Стоило мне «довериться» Снегиревой, и она сразу расцвела во всю малогабаритную физиономию.
— Ох и уважаю я душевный разговор, — заверещала Аделаида. — Нежно надо с людями, полюбовно. По сто граммчиков приняли на две души и — полный контакт. Я тебя проинформирую…
Головка моя закружилась. Эх, думаю, рискнем для блага поселкового отделения.
— Вообще-то из общества трезвости я уже вышел, — неуверенно произнес я и уточнил: — По политическим мотивам. «Русская», «Столичная», «Московская»… Какой, понимаете ли, русский не любит…
— Любит, любит, — выуживая из-под прилавка соблазнительный пузырек, запричитала поросячья мама.
— Давай, — покорно кивнул я и для верности тайно пересчитал деньги в кармане, а потом… махнул порцию. Моя согревшаяся со страшной силой душа требовала интенсивного взаимопонимания.
— Слушай, Деля, что ты там говорила насчет информации. Колечко…
— О, Господи, не успокоишься никак. Не в етим дело, — Снегирева пошлепала жирным кулаком по стойке. Засим лихо опорожнила замусоленный стакан и изящно вытерла губы мизинцем. — Прочисти уши, — несколько таинственно продолжала она, — ты, небось, везде жуликов видишь. А уж среди нашего брата и тем паче. И правильно, людям веры нет. Эх, давала себе зарок не кочегарить на работе. Ну да ладно, — язык у Аделаиды заплетался вполне натурально. Знать, с алкоголем у нее односторонние отношения.
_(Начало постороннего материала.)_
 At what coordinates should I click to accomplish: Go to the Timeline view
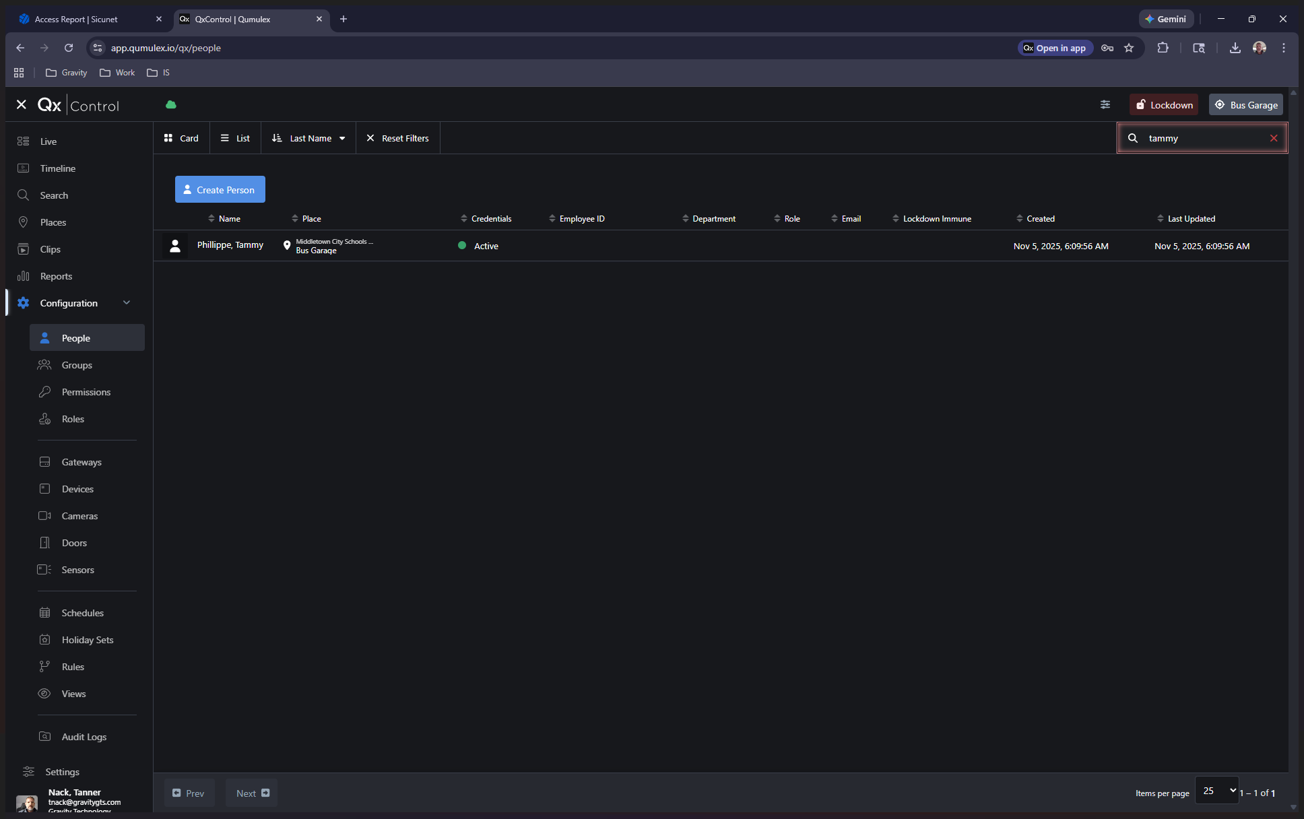point(57,168)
— Не каждый виноват, что тянет деньгу к себе, — бессмысленно тараща замалеванные буркала, исповедовалась мадам, — я, примерно, когда начинала девчушкой в овощном… Отмотаешься цельный день на ногах, а вечером, глядь, одни нехватки. Из своего кармана, понятно, доплачиваешь. Директор кричит свое: мол, делись. Стала чуток недовешивать, остаточки к рукам лепиться стали.
Тут и святой взять не откажется. Так-то, с крох, и пошло.
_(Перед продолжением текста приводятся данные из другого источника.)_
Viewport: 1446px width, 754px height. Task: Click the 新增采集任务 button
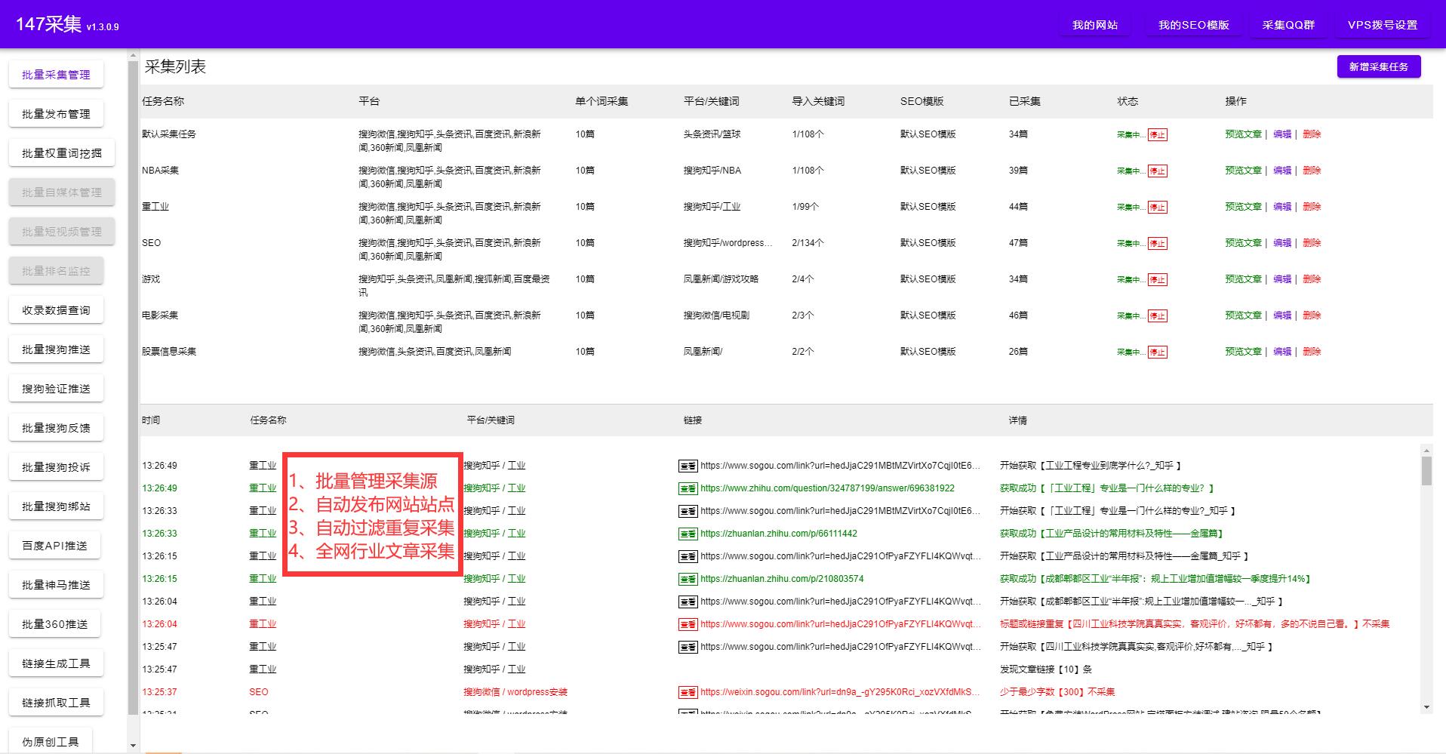coord(1378,66)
Теперь скажи, чем я виноватая?
От наплыва искрометной откровенности я слегка ошалел и не сразу нашелся, что ответить. А вообще, Аделаидина исповедь отдавала фальшивкой. Ощущение было такое, словно меня мякенько тянули за нос.
— Это что же у нас получается? Вроде явки с повинной? — только и осталось пробубнить мне.
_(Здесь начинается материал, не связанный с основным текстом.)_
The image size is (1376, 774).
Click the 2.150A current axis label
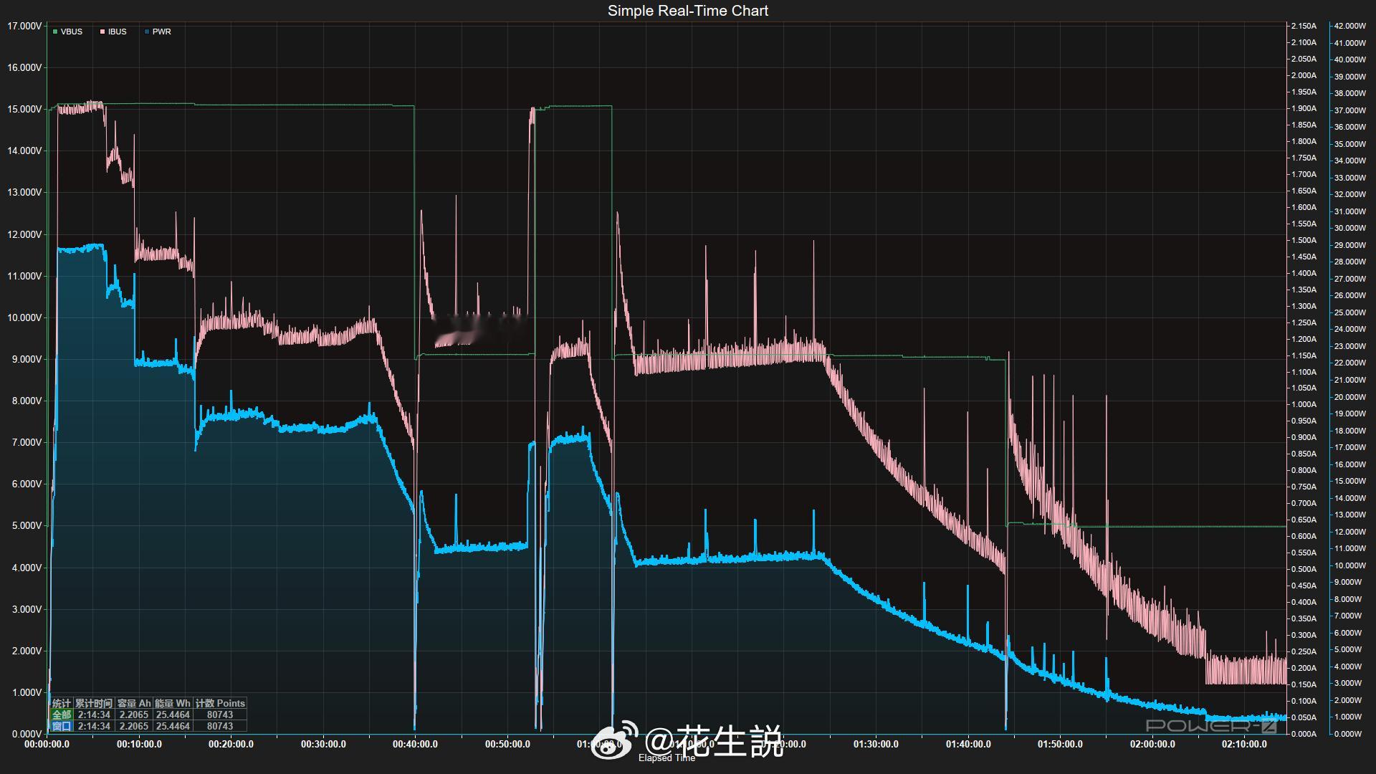[x=1304, y=26]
— Э-э, пацанишка ты еще, — махнула дебелой кистью продавщица винных изделий. Хмель заметно размягчил линии ее бронзоватого лица. — Что ты наскакиваешь, как ошалелый кочет? Учат тебя уму-разуму. Небось, ваши вокруг энтих дел конспирацию разводят. Хитрые у тебя начальники, — Снегирева интимно подмигнула, став похожей на маску из маскарада ужасов. Впрочем, мне тогда больше не понравился ее взгляд: откровенно презрительный. Его следовало понимать совершенно определенно.